With $1.8 billion in cash on its balance sheet and a massive, growing, high-margin market to take share from, Confluent is set to win in 2024 and beyond.

I, for one, welcome our new AI overlords

Chuck Saletta (Microsoft): In a late 2023 poll conducted by ResumeBuilder, just over half of responding companies indicated that they were already using artificial intelligence (AI) in their businesses. And of those that did, over a third used their AI to replace workers. That same survey indicates that in 2024, nearly 80% of those companies will be using AI, and almost half of them think AI will lead to even more layoffs this year.

OpenAI's ChatGPT was the AI launch with the biggest public splash, and Microsoft's partnership with OpenAI certainly sets it up to be an early mover in the generative/language-based AI space. That said, while ChatGPT may be getting a bunch of the press, Microsoft's AI work is clearly taking root beyond just that specific implementation.

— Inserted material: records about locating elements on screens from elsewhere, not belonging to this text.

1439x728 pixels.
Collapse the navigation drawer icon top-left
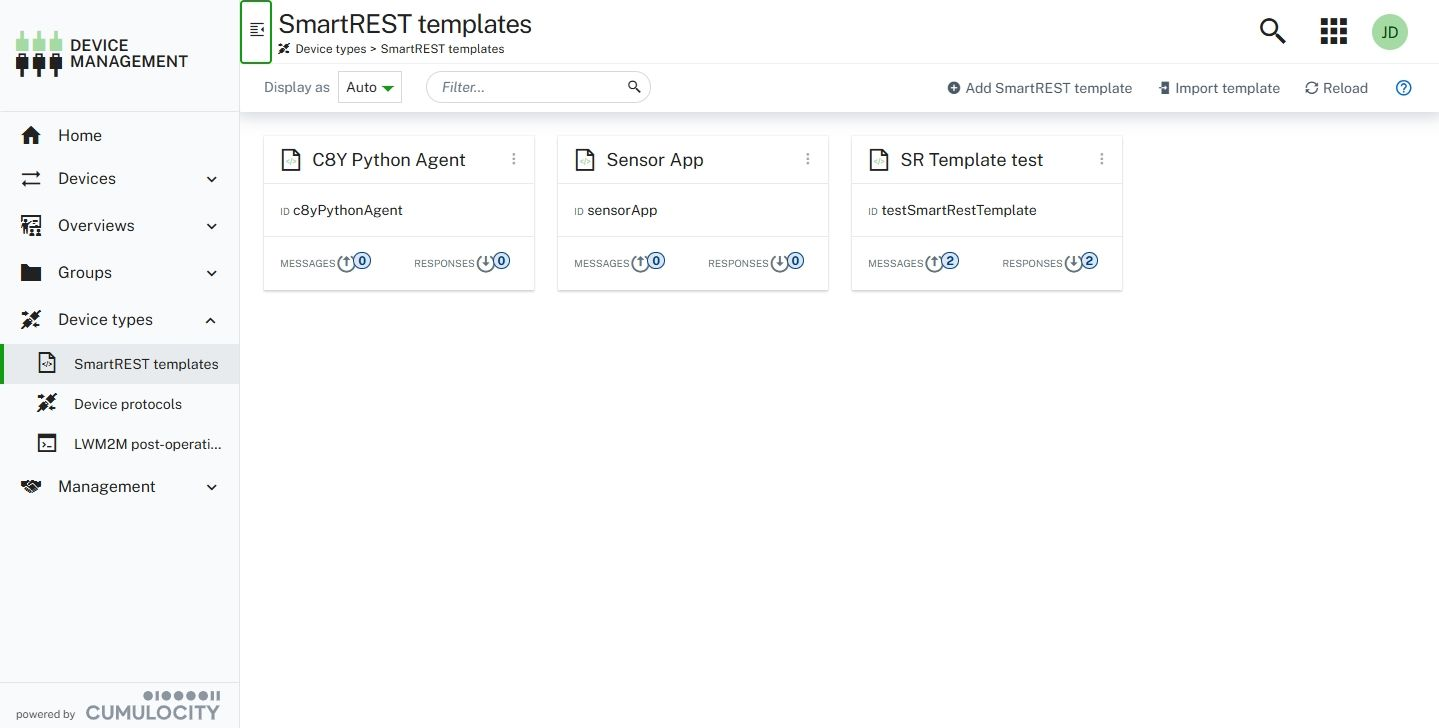click(x=256, y=31)
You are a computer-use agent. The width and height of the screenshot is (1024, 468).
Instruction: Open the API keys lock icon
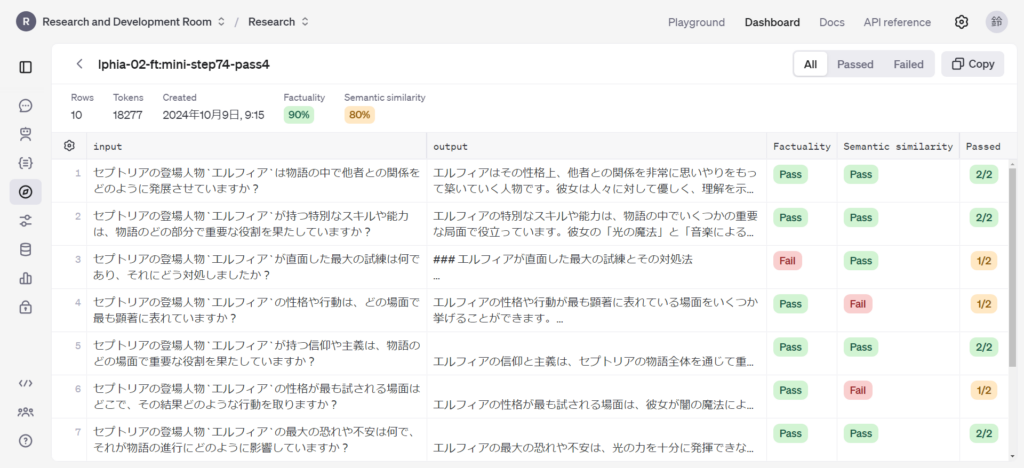click(25, 308)
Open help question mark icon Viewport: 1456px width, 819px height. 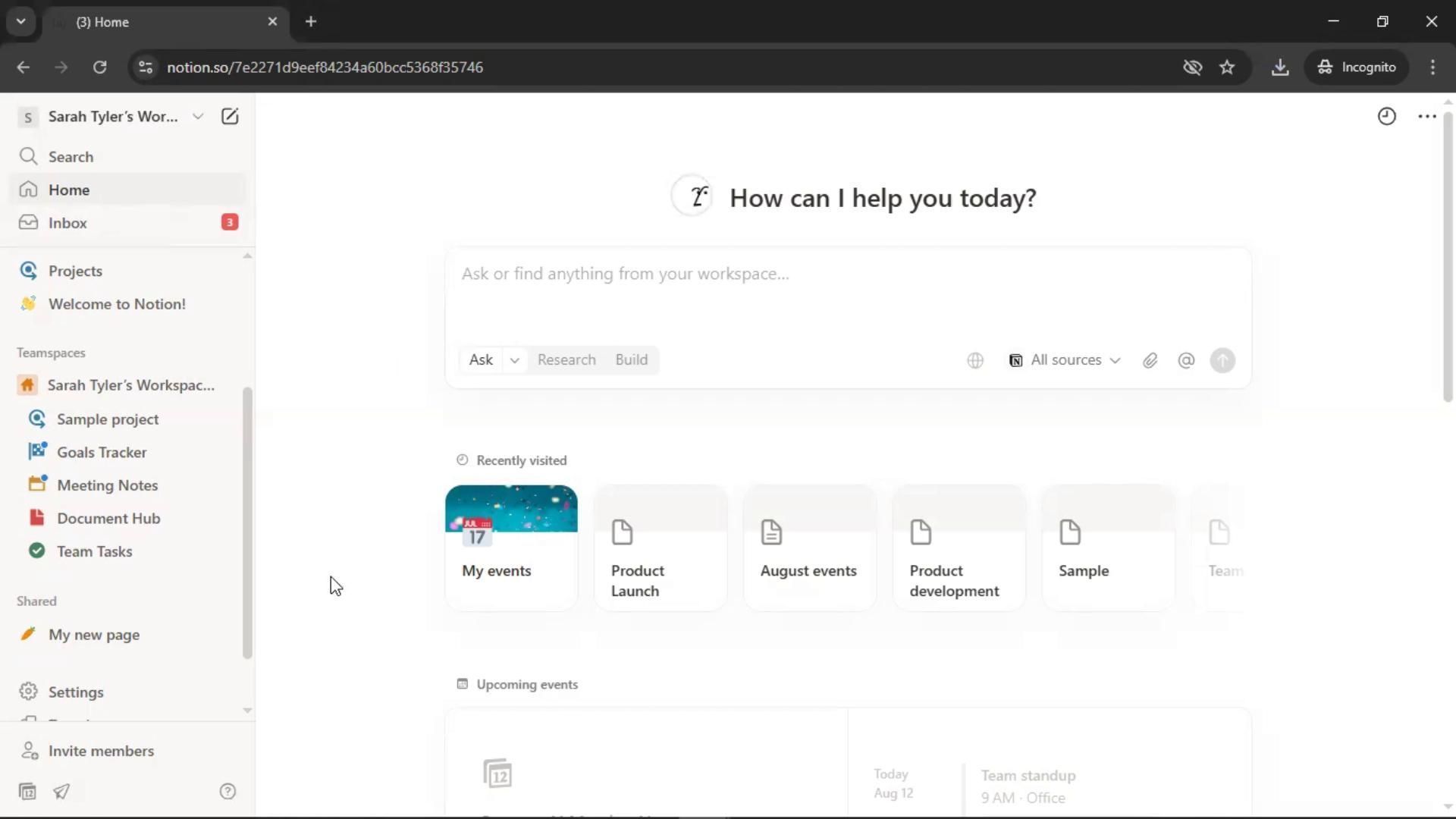[x=228, y=792]
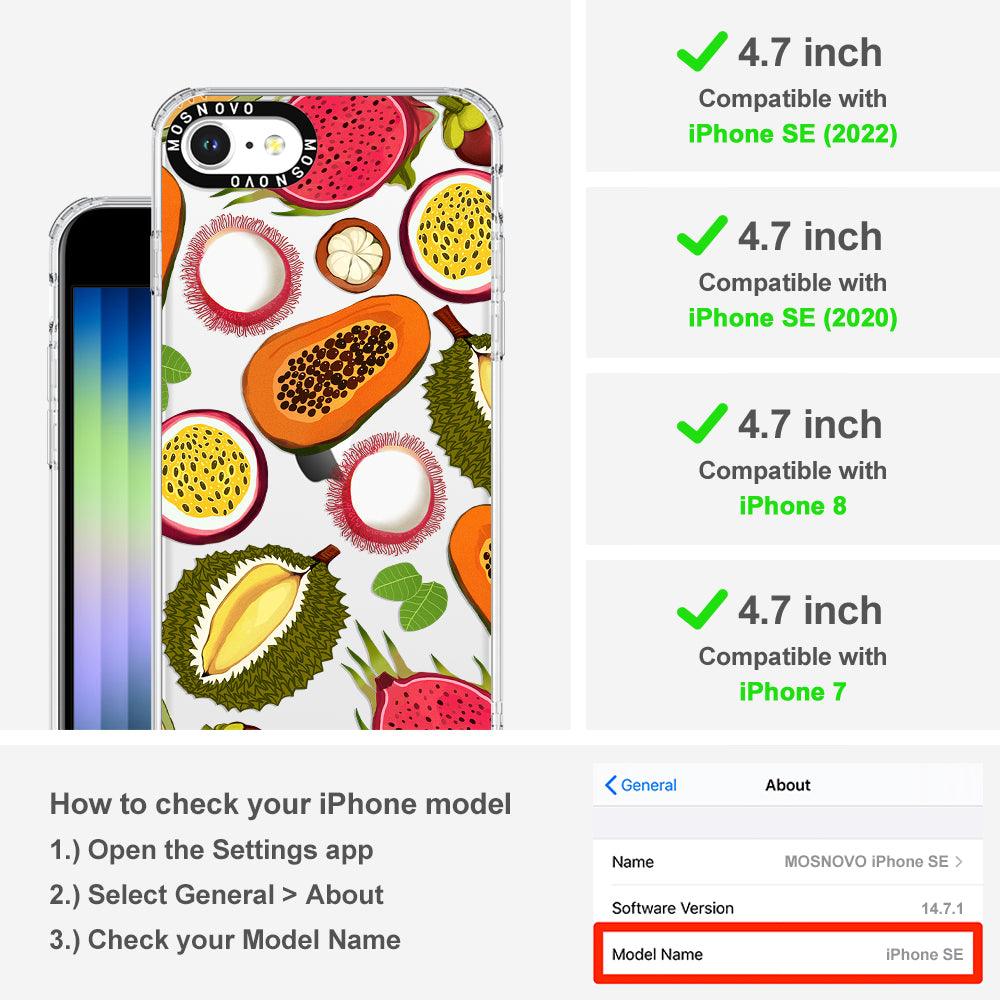This screenshot has width=1000, height=1000.
Task: Click the papaya illustration on the case
Action: [x=337, y=372]
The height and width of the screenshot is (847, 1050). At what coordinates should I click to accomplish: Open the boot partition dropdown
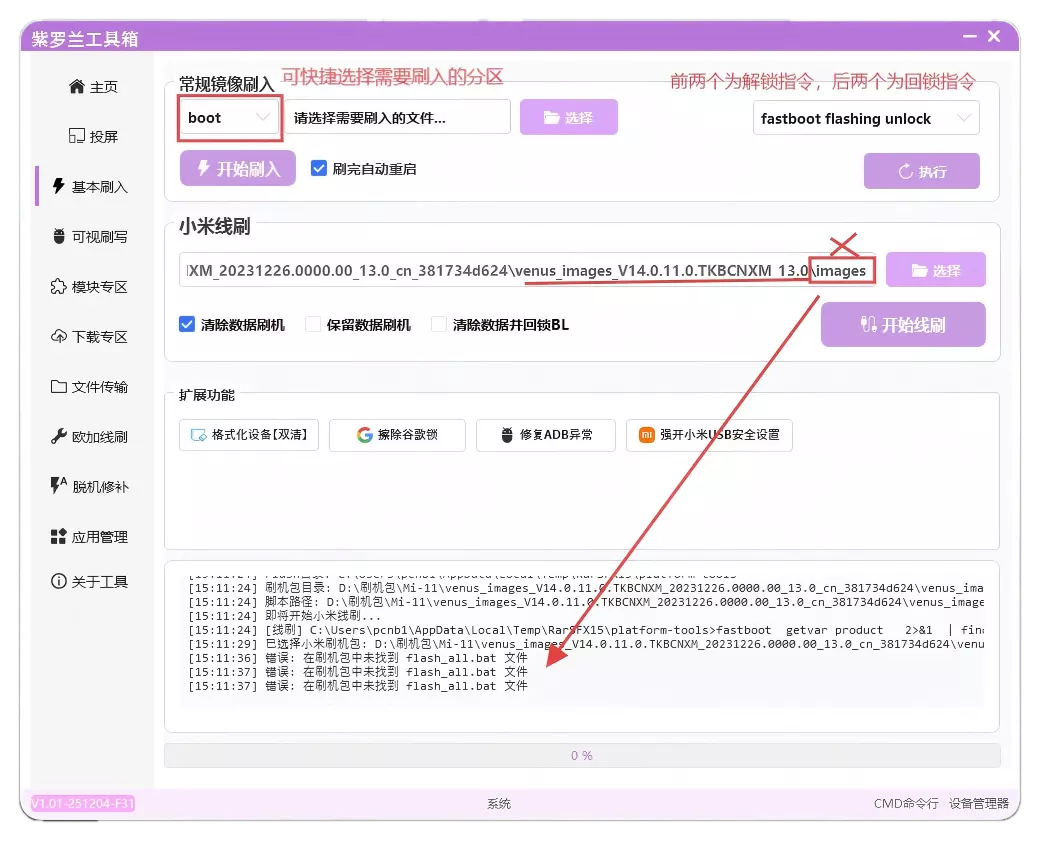tap(229, 116)
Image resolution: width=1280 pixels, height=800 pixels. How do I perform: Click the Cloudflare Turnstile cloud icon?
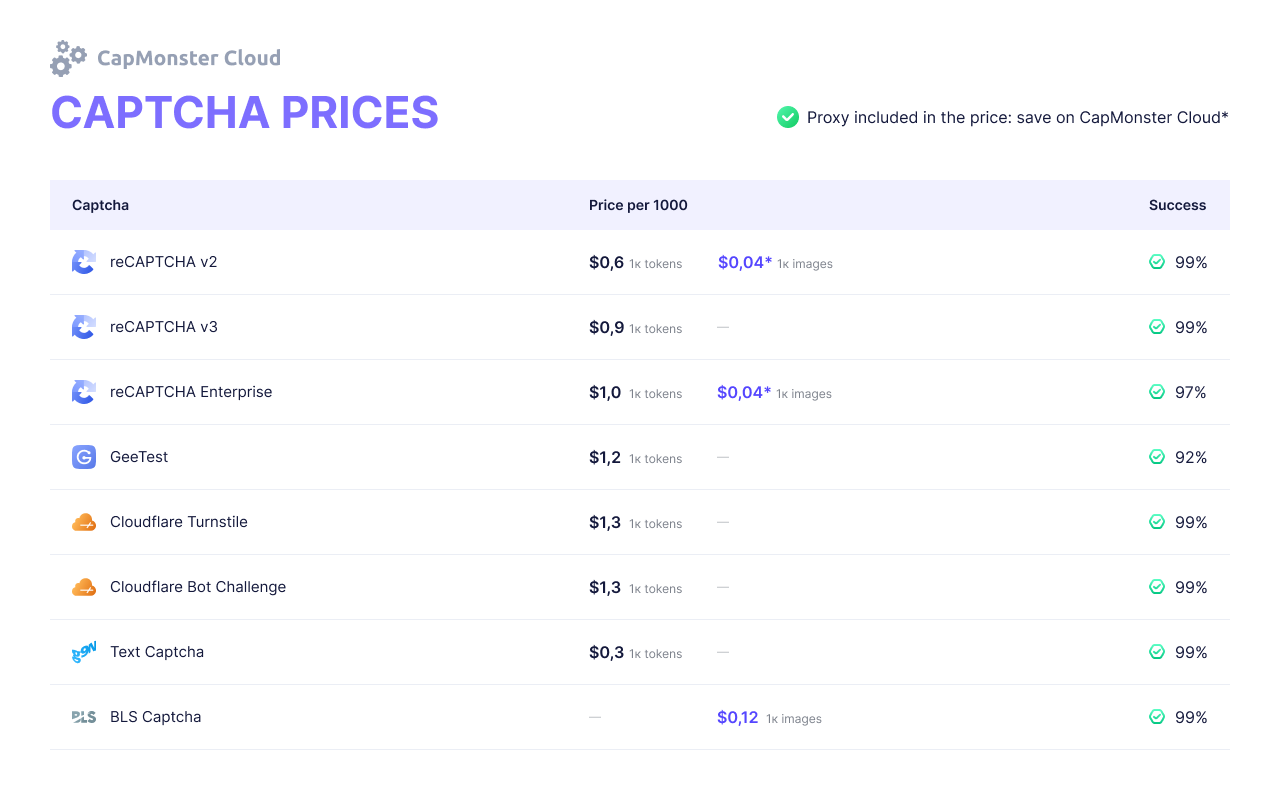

In particular, Microsoft's recently released Copilot system is designed to enable a fairly seamless tie-in of multiple types of AI services and solutions. That integrated, end-to-end approach gives the company a great opportunity to really help multiply the impact that a smaller number of AI-enabled employees can drive.

One of the limitations with traditional AI solutions is that they tend to do one thing -- whatever it is they're trained for -- really well. They tend to fail miserably at other tasks, and if later trained for those other tasks, they then "forget" what it was that they had originally been trained on. That often leads to AI, no matter how good it can be, getting used primarily for limited and well-defined roles.

With Copilot, Microsoft appears to be tying together multiple different AI models under one interface, thus sidestepping that "forgetfulness" problem. Rather than trying to have one model do it all, Copilot makes it easier to use the right model for the job, with the behind-the-scenes complexity of the multiple models more or less hidden.

Unless and until a general purpose artificial intelligence becomes a reality, Microsoft's Copilot approach might very well be the best way to drive the sort of major office productivity that companies expect. If AI-driven layoffs become as widespread as ResumeBuilder's survey thinks they might, it makes sense to consider an investment in a business that stands to profit from that trend.

Make 2024 your year to shine

Whether or not Realty Income, Confluent, or Microsoft make the cut to deserve a spot in your portfolio, now is the time to consider what you think the big drivers of 2024 will be. If you can pick out and invest those drivers before they become obvious to everyone in the market, then you just might be able to look back at the end of the year and smile at just how well the year will have treated you.